● **Work instruction**
Reprint each record exactly. Pictures are not reprinted.

++++ Record extracts ++++

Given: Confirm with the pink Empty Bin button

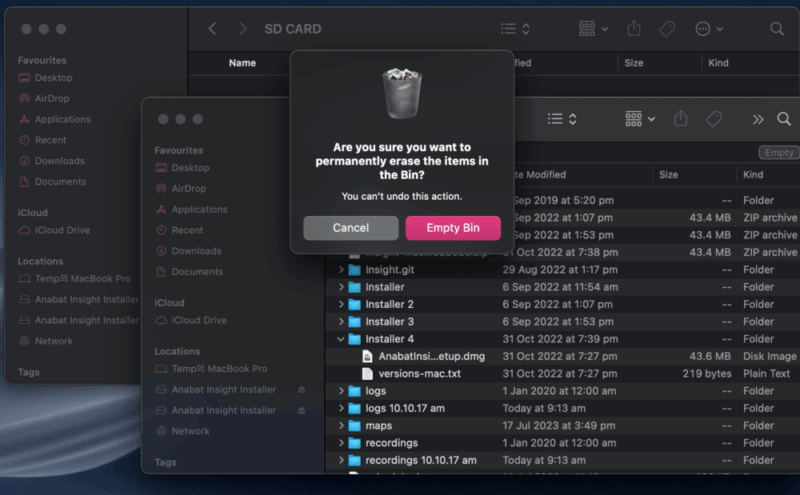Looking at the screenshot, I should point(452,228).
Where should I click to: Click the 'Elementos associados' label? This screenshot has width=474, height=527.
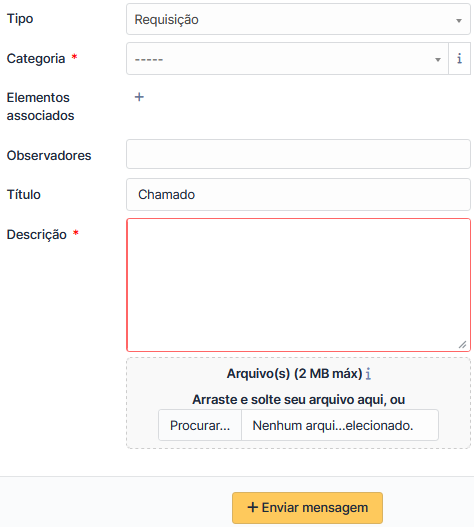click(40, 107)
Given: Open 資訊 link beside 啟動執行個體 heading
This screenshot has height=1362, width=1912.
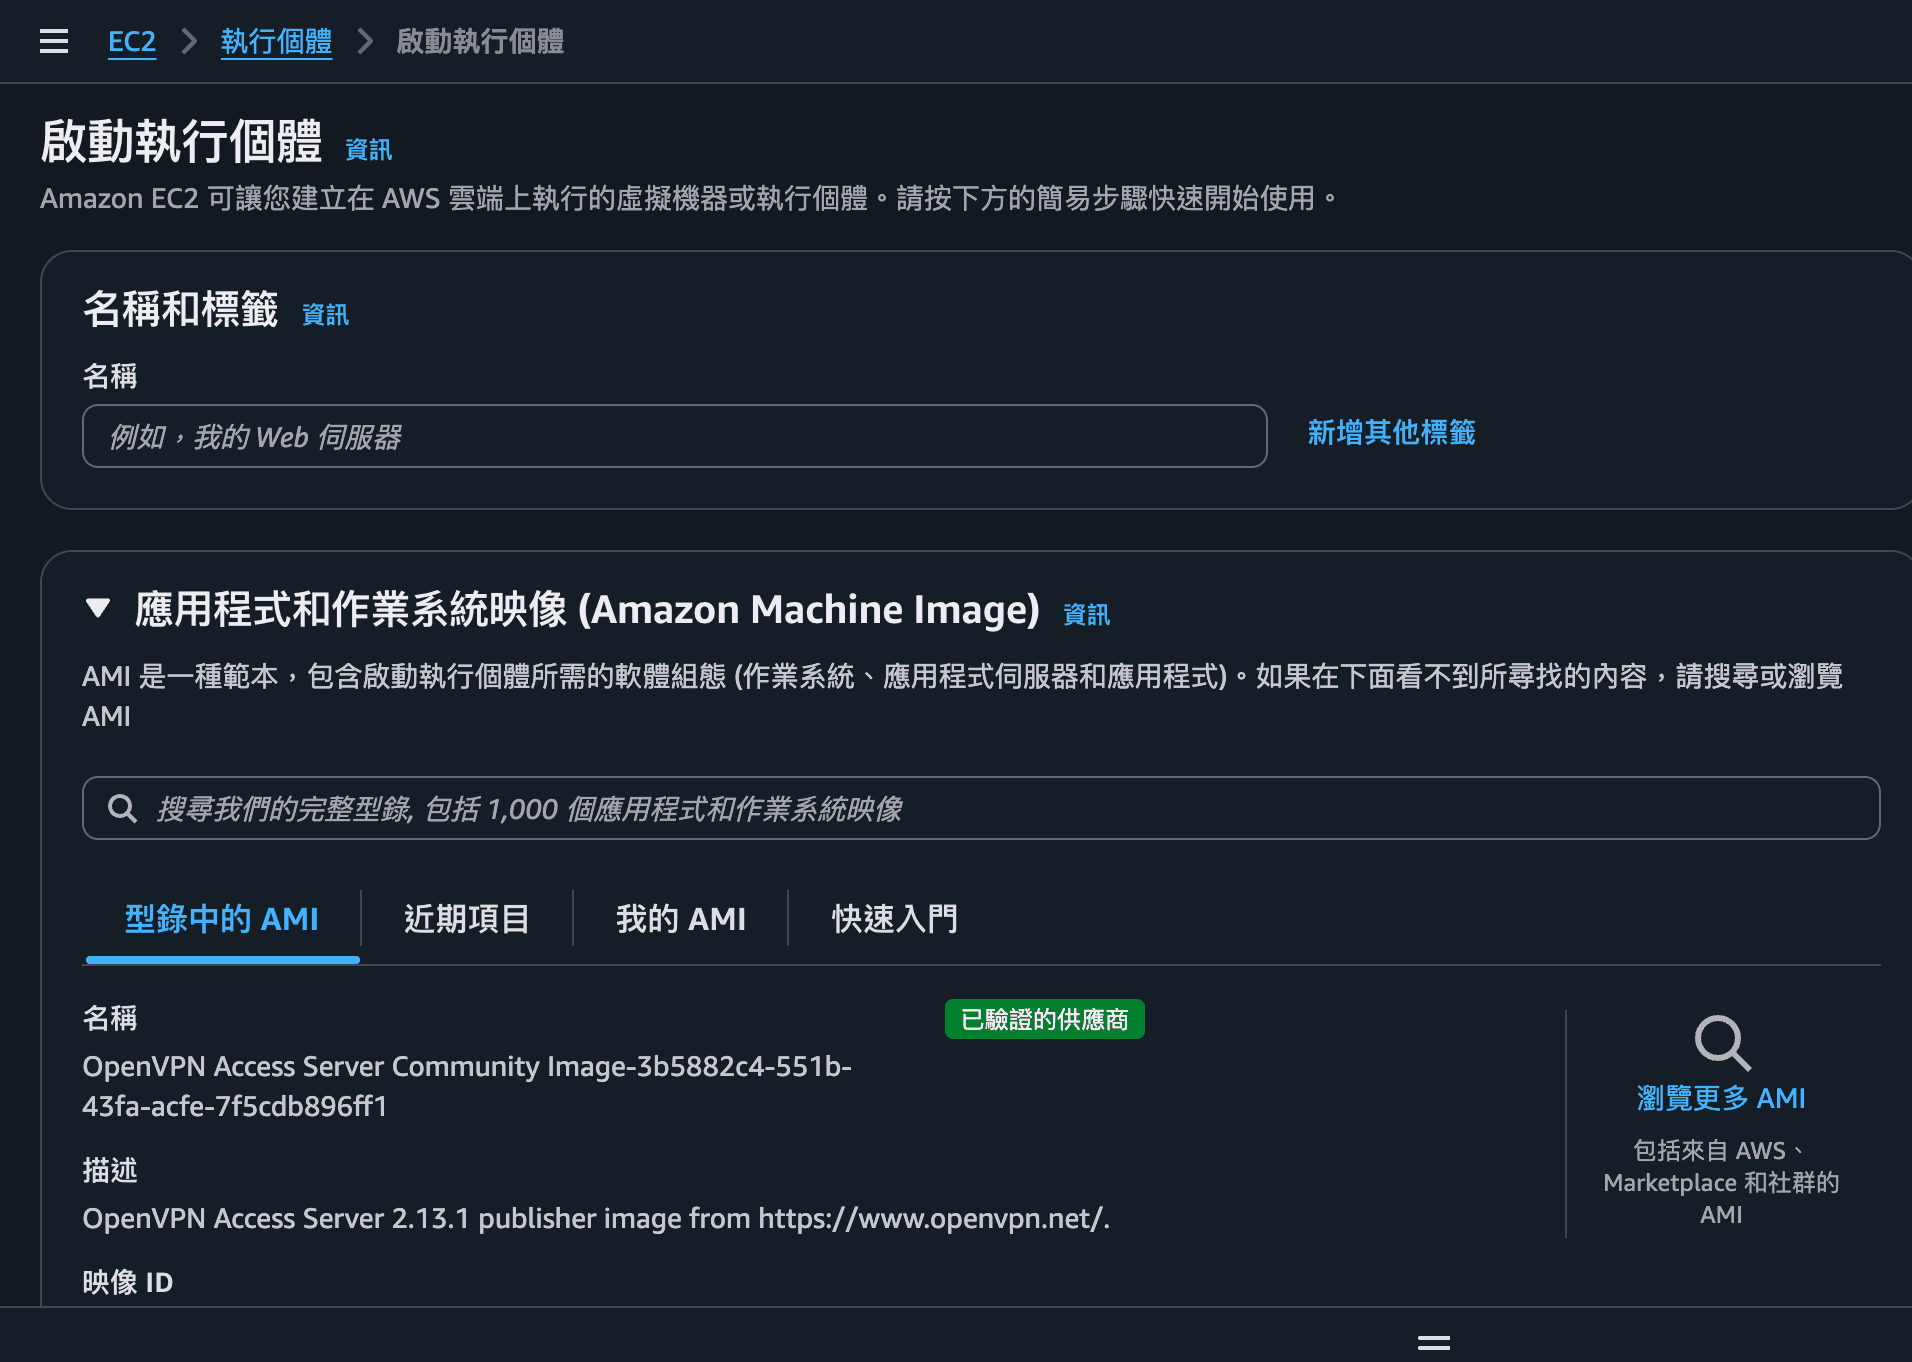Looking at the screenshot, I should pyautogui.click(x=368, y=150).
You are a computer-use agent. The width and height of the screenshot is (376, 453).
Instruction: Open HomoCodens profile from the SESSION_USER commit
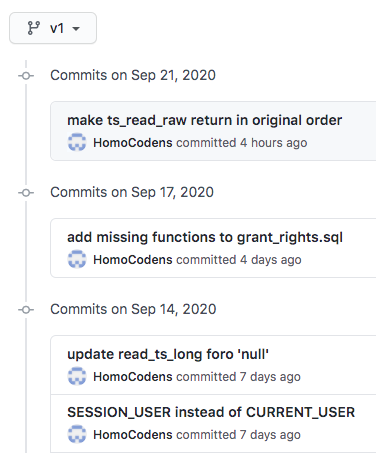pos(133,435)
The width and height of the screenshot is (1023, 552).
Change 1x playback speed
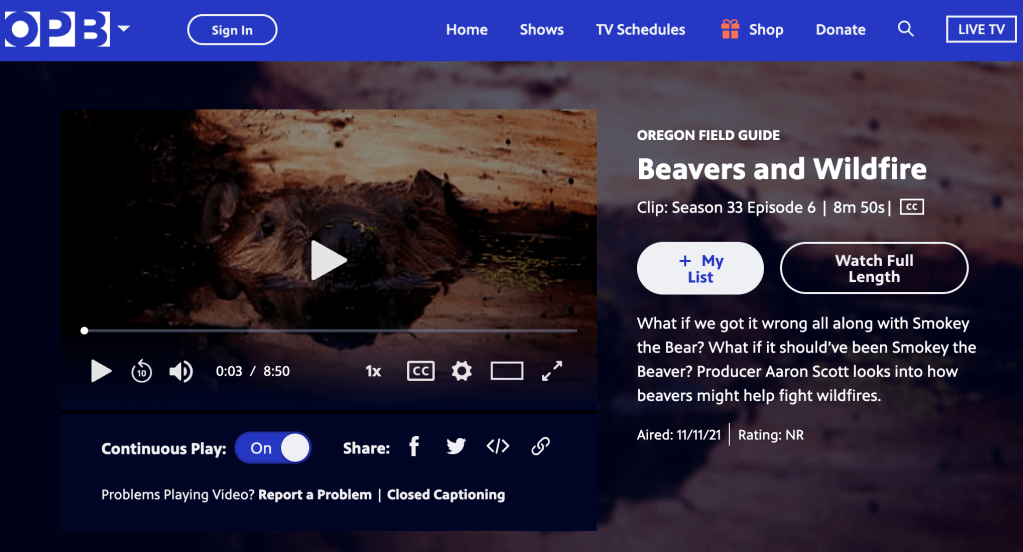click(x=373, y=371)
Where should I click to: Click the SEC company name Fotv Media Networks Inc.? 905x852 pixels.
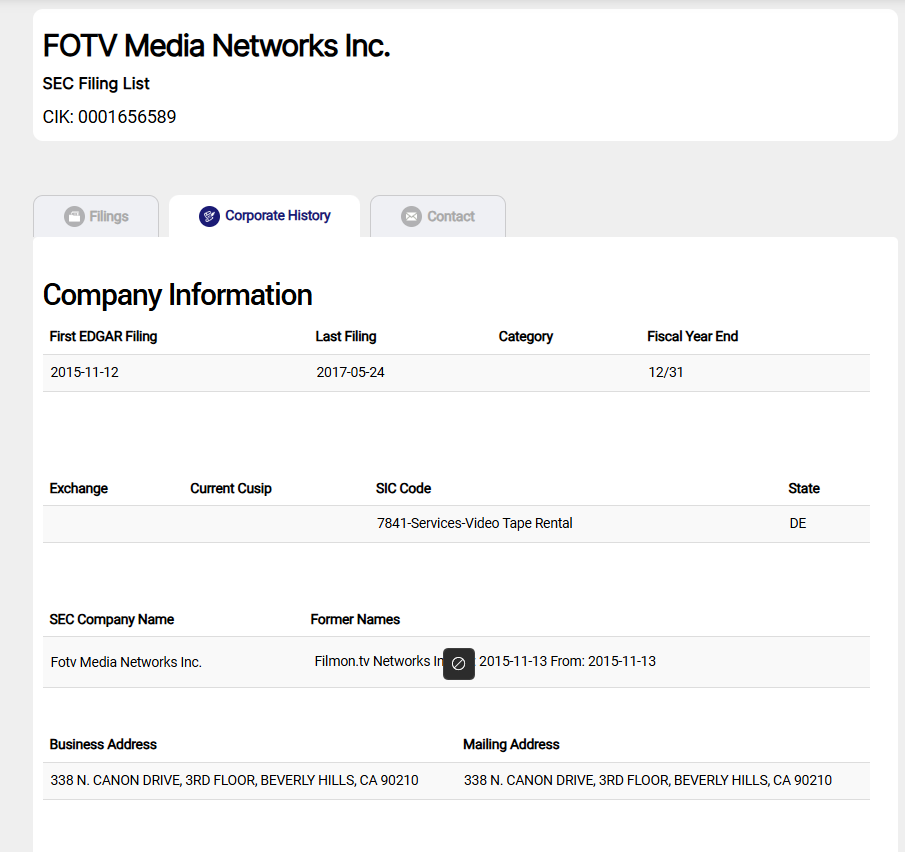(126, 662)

++++

● **Expected answer**
Given: Confirm with the pink Empty Bin button

Looking at the screenshot, I should point(452,228).
Where should I click to: Click the 'Elementos associados' label? This screenshot has width=474, height=527.
click(40, 107)
Given: Open 資訊 link beside 啟動執行個體 heading
This screenshot has height=1362, width=1912.
Looking at the screenshot, I should pyautogui.click(x=368, y=150).
You are a computer-use agent. The width and height of the screenshot is (376, 453).
Instruction: Open HomoCodens profile from the SESSION_USER commit
pos(133,435)
The width and height of the screenshot is (1023, 552).
Change 1x playback speed
click(x=373, y=371)
Where should I click to: Click the SEC company name Fotv Media Networks Inc.? 905x852 pixels.
(126, 662)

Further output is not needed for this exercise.